Step 3: Place the affected foot back, then flex your other knee, and push your hips up, toward the wall. Ensure that hands remain straight.

Step 4: Feel the stretch in your calves.

Step 5: Hold for 3 seconds and release.

Step 6: Practice 3 sets of 3 seconds hold.

Towel Stretch

Step 1: Roll a towel and grab it by its end.

Step 2: Sit on a chair, and place the towel against the arch of the affected foot.

Step 3: While holding each end of the towel with each hand tightly lift your leg off the floor and extend it in front of you.

Step 4: Hold it for 10-30 seconds.

Step 5: Place the towel against the back of the ball of your foot and stretch again.

Step 6: Practise 3 sets of towel stretch and hold it for 10-20 seconds.

Toe stretch

Step 1: Begin with the table pose and flex your toes.
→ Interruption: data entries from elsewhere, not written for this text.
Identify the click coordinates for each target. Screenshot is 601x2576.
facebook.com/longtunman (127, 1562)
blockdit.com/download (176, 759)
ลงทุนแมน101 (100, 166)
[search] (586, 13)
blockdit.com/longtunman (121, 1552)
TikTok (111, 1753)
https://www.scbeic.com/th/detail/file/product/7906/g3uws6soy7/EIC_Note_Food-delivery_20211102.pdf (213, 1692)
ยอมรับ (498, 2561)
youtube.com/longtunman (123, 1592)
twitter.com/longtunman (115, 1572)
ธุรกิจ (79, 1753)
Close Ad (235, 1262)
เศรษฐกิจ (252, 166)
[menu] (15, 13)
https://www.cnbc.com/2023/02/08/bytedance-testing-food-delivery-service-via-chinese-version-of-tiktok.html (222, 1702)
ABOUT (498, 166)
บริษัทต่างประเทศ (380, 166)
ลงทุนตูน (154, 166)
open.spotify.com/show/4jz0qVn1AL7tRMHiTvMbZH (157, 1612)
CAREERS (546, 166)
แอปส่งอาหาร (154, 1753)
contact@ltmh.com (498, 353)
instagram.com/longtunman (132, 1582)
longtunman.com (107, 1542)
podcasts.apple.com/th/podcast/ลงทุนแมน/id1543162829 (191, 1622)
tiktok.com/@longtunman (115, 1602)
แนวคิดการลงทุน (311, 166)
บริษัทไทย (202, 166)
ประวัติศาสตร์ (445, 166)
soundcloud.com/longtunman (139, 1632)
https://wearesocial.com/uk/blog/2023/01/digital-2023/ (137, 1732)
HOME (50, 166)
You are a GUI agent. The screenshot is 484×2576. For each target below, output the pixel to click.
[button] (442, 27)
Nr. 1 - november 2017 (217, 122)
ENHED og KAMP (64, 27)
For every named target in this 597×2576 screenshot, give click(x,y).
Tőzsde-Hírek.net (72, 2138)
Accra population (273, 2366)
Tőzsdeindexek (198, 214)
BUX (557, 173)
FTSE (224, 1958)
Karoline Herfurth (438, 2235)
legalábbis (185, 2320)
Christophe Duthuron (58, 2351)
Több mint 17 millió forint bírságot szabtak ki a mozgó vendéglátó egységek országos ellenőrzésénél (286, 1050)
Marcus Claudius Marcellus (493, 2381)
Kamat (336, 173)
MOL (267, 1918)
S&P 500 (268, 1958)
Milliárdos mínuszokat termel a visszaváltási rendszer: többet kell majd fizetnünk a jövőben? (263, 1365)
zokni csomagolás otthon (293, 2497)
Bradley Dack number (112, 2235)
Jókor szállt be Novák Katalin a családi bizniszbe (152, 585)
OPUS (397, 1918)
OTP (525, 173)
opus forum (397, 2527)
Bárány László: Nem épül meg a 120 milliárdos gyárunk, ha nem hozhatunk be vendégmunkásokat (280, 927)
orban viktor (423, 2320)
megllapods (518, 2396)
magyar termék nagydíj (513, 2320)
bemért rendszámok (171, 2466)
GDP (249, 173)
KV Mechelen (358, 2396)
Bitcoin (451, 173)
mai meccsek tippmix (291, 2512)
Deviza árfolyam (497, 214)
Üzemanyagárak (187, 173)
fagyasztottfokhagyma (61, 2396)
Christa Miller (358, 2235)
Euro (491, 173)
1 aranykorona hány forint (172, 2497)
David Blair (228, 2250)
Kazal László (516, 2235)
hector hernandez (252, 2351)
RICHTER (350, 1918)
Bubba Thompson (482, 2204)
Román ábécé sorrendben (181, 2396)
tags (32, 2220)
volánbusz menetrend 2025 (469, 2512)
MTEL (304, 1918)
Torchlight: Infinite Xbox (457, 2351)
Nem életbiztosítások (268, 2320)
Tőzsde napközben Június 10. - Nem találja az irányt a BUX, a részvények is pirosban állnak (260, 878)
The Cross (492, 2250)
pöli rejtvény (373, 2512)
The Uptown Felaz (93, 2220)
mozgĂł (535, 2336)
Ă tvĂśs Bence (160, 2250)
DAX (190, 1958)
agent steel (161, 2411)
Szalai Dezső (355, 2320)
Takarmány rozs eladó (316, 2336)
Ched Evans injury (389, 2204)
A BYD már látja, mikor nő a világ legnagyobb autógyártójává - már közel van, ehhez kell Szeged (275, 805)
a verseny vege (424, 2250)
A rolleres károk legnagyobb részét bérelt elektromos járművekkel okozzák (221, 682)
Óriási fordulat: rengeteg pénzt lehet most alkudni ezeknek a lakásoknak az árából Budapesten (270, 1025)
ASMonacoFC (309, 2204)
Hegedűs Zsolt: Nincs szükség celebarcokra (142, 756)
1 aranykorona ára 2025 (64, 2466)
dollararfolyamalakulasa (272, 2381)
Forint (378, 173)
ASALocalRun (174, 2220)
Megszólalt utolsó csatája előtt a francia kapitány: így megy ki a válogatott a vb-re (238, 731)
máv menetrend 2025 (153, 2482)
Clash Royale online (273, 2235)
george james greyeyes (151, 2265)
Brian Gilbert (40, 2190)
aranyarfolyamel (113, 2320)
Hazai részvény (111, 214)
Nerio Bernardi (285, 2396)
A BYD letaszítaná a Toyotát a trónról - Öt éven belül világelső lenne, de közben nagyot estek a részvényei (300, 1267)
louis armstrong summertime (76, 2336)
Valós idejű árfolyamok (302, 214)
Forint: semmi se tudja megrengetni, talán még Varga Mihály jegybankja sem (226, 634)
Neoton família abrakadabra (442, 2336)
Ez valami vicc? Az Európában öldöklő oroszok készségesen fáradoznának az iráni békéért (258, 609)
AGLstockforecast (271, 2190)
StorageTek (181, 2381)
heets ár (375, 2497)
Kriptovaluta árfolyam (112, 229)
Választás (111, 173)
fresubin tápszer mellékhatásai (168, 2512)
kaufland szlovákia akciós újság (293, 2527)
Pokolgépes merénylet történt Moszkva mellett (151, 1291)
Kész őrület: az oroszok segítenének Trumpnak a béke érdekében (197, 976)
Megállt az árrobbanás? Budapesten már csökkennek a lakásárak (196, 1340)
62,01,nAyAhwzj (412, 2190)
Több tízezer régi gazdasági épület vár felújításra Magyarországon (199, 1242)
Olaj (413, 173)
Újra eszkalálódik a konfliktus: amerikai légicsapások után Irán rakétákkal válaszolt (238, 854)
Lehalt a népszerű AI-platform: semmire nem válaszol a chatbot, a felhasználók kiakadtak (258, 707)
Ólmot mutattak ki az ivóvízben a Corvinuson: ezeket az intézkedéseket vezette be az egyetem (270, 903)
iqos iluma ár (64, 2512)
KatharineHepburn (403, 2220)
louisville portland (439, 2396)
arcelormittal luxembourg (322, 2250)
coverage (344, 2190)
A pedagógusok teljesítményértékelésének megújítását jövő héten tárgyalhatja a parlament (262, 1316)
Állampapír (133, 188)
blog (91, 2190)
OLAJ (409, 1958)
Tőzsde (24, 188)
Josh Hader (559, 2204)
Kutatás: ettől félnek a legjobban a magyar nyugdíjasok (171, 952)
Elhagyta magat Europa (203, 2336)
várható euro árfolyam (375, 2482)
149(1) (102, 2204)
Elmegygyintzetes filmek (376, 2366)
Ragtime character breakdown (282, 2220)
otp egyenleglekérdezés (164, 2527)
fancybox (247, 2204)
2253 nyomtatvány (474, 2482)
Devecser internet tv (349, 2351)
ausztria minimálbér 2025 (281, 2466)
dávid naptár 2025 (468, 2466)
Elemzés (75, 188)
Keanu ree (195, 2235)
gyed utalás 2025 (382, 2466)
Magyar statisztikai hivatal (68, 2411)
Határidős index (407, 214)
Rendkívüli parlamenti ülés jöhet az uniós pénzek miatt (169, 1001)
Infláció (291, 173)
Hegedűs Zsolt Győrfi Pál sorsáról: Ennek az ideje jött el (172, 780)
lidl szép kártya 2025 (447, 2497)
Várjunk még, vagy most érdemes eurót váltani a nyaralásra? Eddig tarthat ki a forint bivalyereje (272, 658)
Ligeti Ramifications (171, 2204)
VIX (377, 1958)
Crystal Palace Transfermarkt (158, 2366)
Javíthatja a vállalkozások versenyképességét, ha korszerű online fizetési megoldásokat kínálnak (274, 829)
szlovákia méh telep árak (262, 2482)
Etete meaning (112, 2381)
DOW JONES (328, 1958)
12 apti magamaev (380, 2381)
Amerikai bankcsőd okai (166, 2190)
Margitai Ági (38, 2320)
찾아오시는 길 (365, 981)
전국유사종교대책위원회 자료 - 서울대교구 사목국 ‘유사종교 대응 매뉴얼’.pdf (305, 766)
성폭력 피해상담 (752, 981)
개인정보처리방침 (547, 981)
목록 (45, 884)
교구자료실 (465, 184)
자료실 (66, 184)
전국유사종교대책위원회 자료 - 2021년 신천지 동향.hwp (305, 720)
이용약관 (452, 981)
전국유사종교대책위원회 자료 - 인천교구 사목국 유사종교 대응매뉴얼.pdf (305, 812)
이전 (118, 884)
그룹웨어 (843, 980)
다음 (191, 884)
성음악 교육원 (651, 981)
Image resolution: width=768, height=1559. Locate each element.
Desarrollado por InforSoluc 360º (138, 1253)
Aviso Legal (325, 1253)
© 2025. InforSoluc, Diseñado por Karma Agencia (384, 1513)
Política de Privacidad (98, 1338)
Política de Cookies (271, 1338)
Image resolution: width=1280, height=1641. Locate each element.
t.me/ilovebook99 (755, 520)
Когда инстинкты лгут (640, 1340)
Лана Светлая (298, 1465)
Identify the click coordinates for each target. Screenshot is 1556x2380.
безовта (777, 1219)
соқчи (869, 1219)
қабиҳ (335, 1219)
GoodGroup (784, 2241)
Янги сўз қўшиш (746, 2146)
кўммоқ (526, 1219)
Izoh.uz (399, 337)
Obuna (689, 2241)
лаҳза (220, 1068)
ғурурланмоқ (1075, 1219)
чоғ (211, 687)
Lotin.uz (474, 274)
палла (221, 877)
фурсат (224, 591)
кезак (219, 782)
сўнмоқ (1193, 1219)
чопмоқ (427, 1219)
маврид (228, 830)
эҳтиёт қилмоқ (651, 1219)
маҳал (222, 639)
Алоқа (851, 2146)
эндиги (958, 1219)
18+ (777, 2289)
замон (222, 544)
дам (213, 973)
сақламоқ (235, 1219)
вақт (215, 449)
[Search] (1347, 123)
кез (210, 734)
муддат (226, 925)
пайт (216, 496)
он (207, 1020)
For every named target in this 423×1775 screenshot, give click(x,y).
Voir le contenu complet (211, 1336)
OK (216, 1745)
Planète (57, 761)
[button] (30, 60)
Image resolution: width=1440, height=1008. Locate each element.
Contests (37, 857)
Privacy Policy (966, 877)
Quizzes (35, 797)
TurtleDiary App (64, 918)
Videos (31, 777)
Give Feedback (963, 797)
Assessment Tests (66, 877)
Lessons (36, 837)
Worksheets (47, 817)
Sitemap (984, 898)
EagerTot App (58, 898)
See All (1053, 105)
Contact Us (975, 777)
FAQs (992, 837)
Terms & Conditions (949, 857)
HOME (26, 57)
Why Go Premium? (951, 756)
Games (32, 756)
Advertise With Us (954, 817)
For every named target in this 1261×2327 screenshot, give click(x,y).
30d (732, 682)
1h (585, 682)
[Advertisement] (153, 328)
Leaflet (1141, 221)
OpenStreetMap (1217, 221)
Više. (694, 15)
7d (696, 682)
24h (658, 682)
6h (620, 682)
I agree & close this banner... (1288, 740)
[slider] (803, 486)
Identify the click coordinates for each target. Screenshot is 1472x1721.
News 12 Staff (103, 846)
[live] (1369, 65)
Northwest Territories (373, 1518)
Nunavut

Step 2: Bring your hands near your knees and walk them back.

Step 3: Try to feel the stretch and make sure you sit on your heels.

Step 4: Place your hands on your thighs and feel the stretch in your toes and the balls of your feet, if you are comfortable enough.

Step 5: Hold the stretch for 10 seconds.

Step 6: Practise 3 sets of toe stretch.